▼

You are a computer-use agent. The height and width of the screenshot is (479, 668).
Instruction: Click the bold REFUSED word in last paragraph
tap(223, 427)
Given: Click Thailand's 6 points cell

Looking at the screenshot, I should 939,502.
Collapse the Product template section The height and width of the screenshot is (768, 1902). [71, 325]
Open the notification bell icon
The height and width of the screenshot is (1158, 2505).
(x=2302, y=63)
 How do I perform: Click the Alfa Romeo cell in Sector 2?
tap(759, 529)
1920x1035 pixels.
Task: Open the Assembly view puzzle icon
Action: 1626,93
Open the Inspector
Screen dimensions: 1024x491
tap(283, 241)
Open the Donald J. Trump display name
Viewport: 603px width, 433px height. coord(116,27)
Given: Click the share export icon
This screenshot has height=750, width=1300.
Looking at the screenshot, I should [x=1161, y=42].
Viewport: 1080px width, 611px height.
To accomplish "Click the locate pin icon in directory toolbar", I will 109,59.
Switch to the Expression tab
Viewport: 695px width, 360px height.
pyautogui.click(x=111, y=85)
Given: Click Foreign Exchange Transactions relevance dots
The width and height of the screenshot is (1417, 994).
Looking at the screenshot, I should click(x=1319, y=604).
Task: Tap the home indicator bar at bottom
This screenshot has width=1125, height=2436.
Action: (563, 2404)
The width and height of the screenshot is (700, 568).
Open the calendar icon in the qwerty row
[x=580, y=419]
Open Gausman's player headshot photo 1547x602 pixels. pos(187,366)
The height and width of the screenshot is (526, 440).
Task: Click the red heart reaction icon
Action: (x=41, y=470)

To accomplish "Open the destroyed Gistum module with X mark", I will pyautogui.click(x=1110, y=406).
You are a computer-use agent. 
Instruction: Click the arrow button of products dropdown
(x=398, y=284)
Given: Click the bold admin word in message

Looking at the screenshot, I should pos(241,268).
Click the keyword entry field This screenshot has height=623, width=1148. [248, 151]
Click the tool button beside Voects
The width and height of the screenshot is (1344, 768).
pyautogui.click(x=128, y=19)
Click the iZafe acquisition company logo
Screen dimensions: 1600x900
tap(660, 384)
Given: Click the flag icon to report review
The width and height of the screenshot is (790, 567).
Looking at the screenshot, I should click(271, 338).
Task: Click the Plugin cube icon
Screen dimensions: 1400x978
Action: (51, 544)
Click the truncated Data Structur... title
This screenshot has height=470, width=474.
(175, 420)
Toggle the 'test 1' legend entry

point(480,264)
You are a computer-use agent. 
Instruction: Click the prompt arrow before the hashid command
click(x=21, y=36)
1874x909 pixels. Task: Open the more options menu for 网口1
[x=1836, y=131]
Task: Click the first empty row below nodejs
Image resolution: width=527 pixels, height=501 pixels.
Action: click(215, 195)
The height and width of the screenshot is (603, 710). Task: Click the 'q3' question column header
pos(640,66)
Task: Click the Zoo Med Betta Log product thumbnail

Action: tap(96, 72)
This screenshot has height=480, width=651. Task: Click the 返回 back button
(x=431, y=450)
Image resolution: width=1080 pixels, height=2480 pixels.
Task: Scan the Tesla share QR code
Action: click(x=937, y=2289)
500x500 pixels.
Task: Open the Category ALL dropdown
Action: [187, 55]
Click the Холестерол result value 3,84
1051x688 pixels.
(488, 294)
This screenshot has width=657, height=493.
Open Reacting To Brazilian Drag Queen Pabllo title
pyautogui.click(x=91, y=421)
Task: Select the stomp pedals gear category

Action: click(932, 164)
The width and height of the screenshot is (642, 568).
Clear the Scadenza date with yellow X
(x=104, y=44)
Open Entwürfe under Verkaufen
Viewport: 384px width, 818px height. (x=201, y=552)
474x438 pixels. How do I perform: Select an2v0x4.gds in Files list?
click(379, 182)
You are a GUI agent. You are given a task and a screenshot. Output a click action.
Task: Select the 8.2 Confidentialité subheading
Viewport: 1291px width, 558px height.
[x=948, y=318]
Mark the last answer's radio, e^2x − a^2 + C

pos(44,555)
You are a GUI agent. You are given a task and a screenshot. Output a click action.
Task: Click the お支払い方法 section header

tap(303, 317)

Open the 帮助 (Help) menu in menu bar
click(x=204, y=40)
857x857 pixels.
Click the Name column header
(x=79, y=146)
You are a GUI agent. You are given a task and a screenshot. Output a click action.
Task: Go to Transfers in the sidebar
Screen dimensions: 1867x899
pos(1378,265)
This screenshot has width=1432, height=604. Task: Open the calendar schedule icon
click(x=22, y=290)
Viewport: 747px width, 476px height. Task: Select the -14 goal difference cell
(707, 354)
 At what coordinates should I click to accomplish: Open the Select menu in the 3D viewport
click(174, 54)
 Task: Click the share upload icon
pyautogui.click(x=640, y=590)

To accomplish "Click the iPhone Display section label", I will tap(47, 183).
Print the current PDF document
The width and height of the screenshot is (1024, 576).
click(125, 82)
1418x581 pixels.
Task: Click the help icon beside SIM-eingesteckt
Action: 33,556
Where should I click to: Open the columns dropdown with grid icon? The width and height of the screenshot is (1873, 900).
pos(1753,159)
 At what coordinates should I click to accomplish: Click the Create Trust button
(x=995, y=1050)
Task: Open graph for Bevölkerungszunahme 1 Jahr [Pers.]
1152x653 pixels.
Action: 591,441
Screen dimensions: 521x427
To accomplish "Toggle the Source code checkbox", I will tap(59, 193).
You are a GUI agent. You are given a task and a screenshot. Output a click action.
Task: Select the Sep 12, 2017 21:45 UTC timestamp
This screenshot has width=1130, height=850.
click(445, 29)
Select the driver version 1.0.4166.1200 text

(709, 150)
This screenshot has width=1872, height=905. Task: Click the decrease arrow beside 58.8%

▲

■ PROBLEM DETAILS
The exact wording of every entry above should be written out again.

■ ANSWER TO THIS TASK
You are a computer-use agent. The height and width of the screenshot is (479, 668).
Instruction: Click the bold REFUSED word in last paragraph
tap(223, 427)
Given: Click Thailand's 6 points cell

Looking at the screenshot, I should 939,502.
Collapse the Product template section The height and width of the screenshot is (768, 1902). [71, 325]
Open the notification bell icon
The height and width of the screenshot is (1158, 2505).
(x=2302, y=63)
 How do I perform: Click the Alfa Romeo cell in Sector 2?
tap(759, 529)
1920x1035 pixels.
Task: Open the Assembly view puzzle icon
Action: 1626,93
Open the Inspector
Screen dimensions: 1024x491
tap(283, 241)
Open the Donald J. Trump display name
Viewport: 603px width, 433px height. coord(116,27)
Given: Click the share export icon
This screenshot has height=750, width=1300.
Looking at the screenshot, I should [x=1161, y=42].
Viewport: 1080px width, 611px height.
To accomplish "Click the locate pin icon in directory toolbar", I will 109,59.
Switch to the Expression tab
Viewport: 695px width, 360px height.
pyautogui.click(x=111, y=85)
Given: Click Foreign Exchange Transactions relevance dots
The width and height of the screenshot is (1417, 994).
Looking at the screenshot, I should click(x=1319, y=604).
Task: Tap the home indicator bar at bottom
This screenshot has width=1125, height=2436.
Action: (563, 2404)
The width and height of the screenshot is (700, 568).
Open the calendar icon in the qwerty row
[x=580, y=419]
Open Gausman's player headshot photo 1547x602 pixels. pos(187,366)
The height and width of the screenshot is (526, 440).
Task: Click the red heart reaction icon
Action: (x=41, y=470)

To accomplish "Open the destroyed Gistum module with X mark", I will pyautogui.click(x=1110, y=406).
You are a computer-use agent. 
Instruction: Click the arrow button of products dropdown
(x=398, y=284)
Given: Click the bold admin word in message

Looking at the screenshot, I should pos(241,268).
Click the keyword entry field This screenshot has height=623, width=1148. [248, 151]
Click the tool button beside Voects
The width and height of the screenshot is (1344, 768).
pyautogui.click(x=128, y=19)
Click the iZafe acquisition company logo
Screen dimensions: 1600x900
tap(660, 384)
Given: Click the flag icon to report review
The width and height of the screenshot is (790, 567).
Looking at the screenshot, I should click(271, 338).
Task: Click the Plugin cube icon
Screen dimensions: 1400x978
Action: (51, 544)
Click the truncated Data Structur... title
This screenshot has height=470, width=474.
(175, 420)
Toggle the 'test 1' legend entry

point(480,264)
You are a computer-use agent. 
Instruction: Click the prompt arrow before the hashid command
click(x=21, y=36)
1874x909 pixels. Task: Open the more options menu for 网口1
[x=1836, y=131]
Task: Click the first empty row below nodejs
Image resolution: width=527 pixels, height=501 pixels.
Action: click(215, 195)
The height and width of the screenshot is (603, 710). Task: Click the 'q3' question column header
pos(640,66)
Task: Click the Zoo Med Betta Log product thumbnail

Action: tap(96, 72)
This screenshot has height=480, width=651. Task: Click the 返回 back button
(x=431, y=450)
Image resolution: width=1080 pixels, height=2480 pixels.
Task: Scan the Tesla share QR code
Action: click(x=937, y=2289)
500x500 pixels.
Task: Open the Category ALL dropdown
Action: [187, 55]
Click the Холестерол result value 3,84
1051x688 pixels.
(488, 294)
This screenshot has width=657, height=493.
Open Reacting To Brazilian Drag Queen Pabllo title
pyautogui.click(x=91, y=421)
Task: Select the stomp pedals gear category

Action: click(932, 164)
The width and height of the screenshot is (642, 568).
Clear the Scadenza date with yellow X
(x=104, y=44)
Open Entwürfe under Verkaufen
Viewport: 384px width, 818px height. (x=201, y=552)
474x438 pixels. How do I perform: Select an2v0x4.gds in Files list?
click(379, 182)
You are a GUI agent. You are given a task and a screenshot. Output a click action.
Task: Select the 8.2 Confidentialité subheading
Viewport: 1291px width, 558px height.
[x=948, y=318]
Mark the last answer's radio, e^2x − a^2 + C

pos(44,555)
You are a GUI agent. You are given a task and a screenshot. Output a click action.
Task: Click the お支払い方法 section header

tap(303, 317)

Open the 帮助 (Help) menu in menu bar
click(x=204, y=40)
857x857 pixels.
Click the Name column header
(x=79, y=146)
You are a GUI agent. You are given a task and a screenshot. Output a click action.
Task: Go to Transfers in the sidebar
Screen dimensions: 1867x899
pos(1378,265)
This screenshot has width=1432, height=604. Task: Open the calendar schedule icon
click(x=22, y=290)
Viewport: 747px width, 476px height. Task: Select the -14 goal difference cell
(707, 354)
 At what coordinates should I click to accomplish: Open the Select menu in the 3D viewport
click(174, 54)
 Task: Click the share upload icon
pyautogui.click(x=640, y=590)

To accomplish "Click the iPhone Display section label", I will tap(47, 183).
Print the current PDF document
The width and height of the screenshot is (1024, 576).
click(125, 82)
1418x581 pixels.
Task: Click the help icon beside SIM-eingesteckt
Action: 33,556
Where should I click to: Open the columns dropdown with grid icon? The width and height of the screenshot is (1873, 900).
pos(1753,159)
 At what coordinates should I click to accomplish: Click the Create Trust button
(x=995, y=1050)
Task: Open graph for Bevölkerungszunahme 1 Jahr [Pers.]
1152x653 pixels.
Action: 591,441
Screen dimensions: 521x427
To accomplish "Toggle the Source code checkbox", I will tap(59, 193).
You are a GUI agent. You are given a task and a screenshot. Output a click action.
Task: Select the Sep 12, 2017 21:45 UTC timestamp
This screenshot has width=1130, height=850.
click(445, 29)
Select the driver version 1.0.4166.1200 text

(709, 150)
This screenshot has width=1872, height=905. Task: Click the decrease arrow beside 58.8%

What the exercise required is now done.